■ Records for the task ■
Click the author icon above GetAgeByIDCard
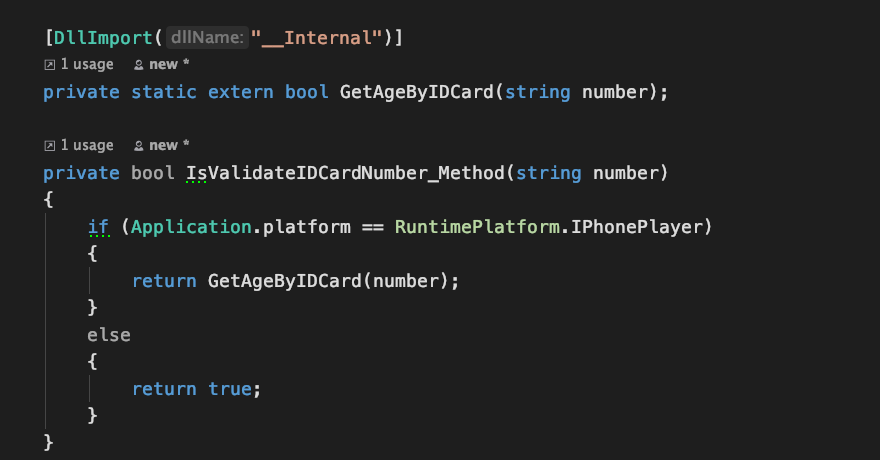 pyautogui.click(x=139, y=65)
* * *
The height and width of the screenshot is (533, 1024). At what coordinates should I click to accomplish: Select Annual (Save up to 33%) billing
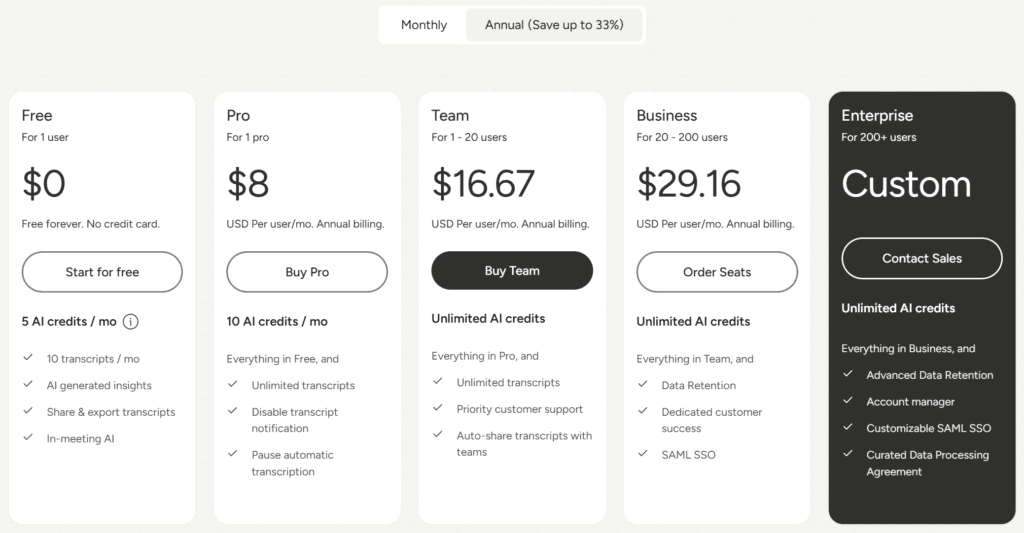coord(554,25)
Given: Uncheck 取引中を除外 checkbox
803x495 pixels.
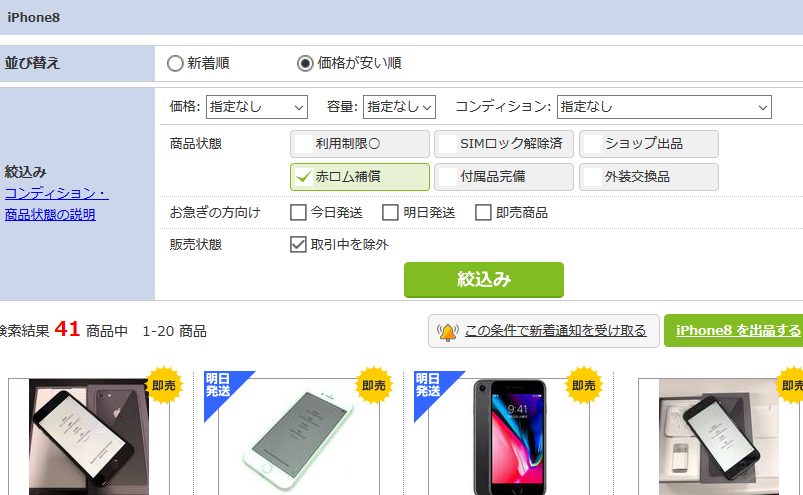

■ Assigned task ■
From the listing above, restate verbatim the lines running from the one with "The height and" through the one with "803x495 pixels.", inclusive, but not the pictures.

■ Output of the task ■
The height and width of the screenshot is (533, 1024). At what coordinates should I click to accomplish: Select Annual (Save up to 33%) billing
coord(554,25)
Given: Uncheck 取引中を除外 checkbox
803x495 pixels.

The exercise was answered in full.